Inquisitive bats, their skin slippery and soft like a frog’s, flitted into the camp drawn by the lights.

They were stupid creatures, flying into campfires in such numbers that the campsite was soon thick with the stinking smoke of their burning bodies. Better the blinding smoke, for when they did not fly into flame they flew into people, biting and screeching as they tangled in hair or clothes. Those bites festered over the days ahead, the wounds darkening, the rot spreading like a contagion from the forest to people’s skin.

Many died, despite Medicine’s efforts. His medical training had ill prepared him for the Margin.

While it was bad that first night it was something that lingered and worsened.

The rain did not stop, just dripped down through the trees, descrying holes in tents and makeshift shelters and splashing on faces or skin; grey and greasy droplets, that stained or, if swallowed, caused nausea and stomach cramps.

Medicine was starting to miss the Factories.

“This place stinks,” someone complained to Medicine, as he treated a wound caused by one of the bats.

“Everything stinks,” he said.

The next day the mood was grim. And, though he was surly and tired, Medicine put on his brightest suit, his most cheerful expression and walked the length of the campsite. He spoke to as many people as he could. Showed them all that he was in good spirits, that he believed they were doing the right thing. And it seemed to work.

They packed quickly and were on their way before ten.

Halfway through the day, Medicine realised something was wrong. No one from the front had reported to him since early morning. He was worried enough to insist that he and Agatha ride up there.

They passed the wagons at a gallop and continued riding for another ten minutes.

There was no sign of them.

“Where did they go?” Medicine asked.

Agatha looked bewildered.

“I have no idea. No shots were fired that’s for sure or we would have heard them and there’s no sign of them having left the highway.”

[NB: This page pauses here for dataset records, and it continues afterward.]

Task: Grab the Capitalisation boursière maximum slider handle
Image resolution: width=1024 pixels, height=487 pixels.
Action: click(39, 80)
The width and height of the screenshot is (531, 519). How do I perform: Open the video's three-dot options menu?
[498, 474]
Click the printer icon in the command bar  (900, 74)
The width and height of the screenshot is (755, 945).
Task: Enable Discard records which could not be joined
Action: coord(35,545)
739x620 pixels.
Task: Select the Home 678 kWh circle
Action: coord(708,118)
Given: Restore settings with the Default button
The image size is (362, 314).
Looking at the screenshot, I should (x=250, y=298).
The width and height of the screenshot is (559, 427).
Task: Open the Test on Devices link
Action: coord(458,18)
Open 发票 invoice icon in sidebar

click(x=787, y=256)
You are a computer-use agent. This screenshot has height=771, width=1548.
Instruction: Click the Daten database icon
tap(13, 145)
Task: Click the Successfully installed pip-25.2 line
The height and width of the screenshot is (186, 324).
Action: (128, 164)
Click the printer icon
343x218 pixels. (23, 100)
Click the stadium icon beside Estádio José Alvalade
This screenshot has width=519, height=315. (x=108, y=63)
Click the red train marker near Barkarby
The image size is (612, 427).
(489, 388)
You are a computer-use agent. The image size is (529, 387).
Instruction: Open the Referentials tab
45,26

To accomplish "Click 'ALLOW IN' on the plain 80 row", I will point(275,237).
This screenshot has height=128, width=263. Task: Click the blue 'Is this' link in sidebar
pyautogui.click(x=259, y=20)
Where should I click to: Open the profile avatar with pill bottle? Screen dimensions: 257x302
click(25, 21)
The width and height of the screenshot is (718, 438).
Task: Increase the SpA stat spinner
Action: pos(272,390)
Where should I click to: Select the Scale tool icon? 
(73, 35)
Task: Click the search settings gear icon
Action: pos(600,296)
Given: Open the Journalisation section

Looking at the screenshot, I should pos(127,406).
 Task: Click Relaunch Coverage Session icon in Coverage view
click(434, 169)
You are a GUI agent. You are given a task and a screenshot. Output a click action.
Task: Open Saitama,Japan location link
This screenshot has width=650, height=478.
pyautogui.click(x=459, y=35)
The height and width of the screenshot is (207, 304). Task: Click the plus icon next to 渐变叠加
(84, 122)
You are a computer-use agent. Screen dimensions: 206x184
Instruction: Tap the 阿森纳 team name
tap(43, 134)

“What on earth could take ten Council guards without so much as a peep?”

Agatha turned her horse around. “I would rather not find out.”

They rode back to the convoy and Medicine half expected them to be gone as well. Three thousand snatched away as easily as those ten. He was sure if he was relieved or disappointed to find them still there.

After that he drove them on, walking into the night but, at last, with everyone too exhausted and no end of the Margin in sight, they had to stop and make camp.

Another night of bats and other less savoury things that moved more silently than breath.

The next morning found one of the tents empty, but for a Verger’s knife, the blade partially eaten away by what looked like acid. Another tent contained a more grisly find, every single person sat dead, at a table made of some dark and alien wood, their blood drained, their eyes taken, tiny glittering stones put in their place. But for the fact that they were corpses, it looked like a party mid swing. The dead still held glasses, their mouths remained curled in smile or silent talk.

Indeed, the people in the tent nearest claimed to have heard laughter and song until the early morning.

Medicine, always curious, had wanted to examine the bodies and the peculiar method of exsanguination; it appeared they had been drained through the veins in their feet. But Agatha over-ruled him, and had the bodies and table (which had not been carried here or ever seen before) and chairs burned at once.

“I’ve heard dark tales about such things,” she’d said grimly. “Sometimes people come back.”

Agatha called in the guards from the rear, eschewed scouts and had everyone travel close.

It was a long and tense day’s travel, the forest closing in, the road almost lost twice, but at last, just as it looked like they would have to spend another night in the Margin, they reached the plains. Medicine had never felt so happy, still he held back until all had made it out, only then choosing to walk onto the open land.

He stared back at the Margin. What was most disquieting was that he was unable to shake the feeling that it was looking right back at him.

Once out they made a head count.

One hundred and forty people had been lost to that forest and, with that knowledge, any sense of triumph.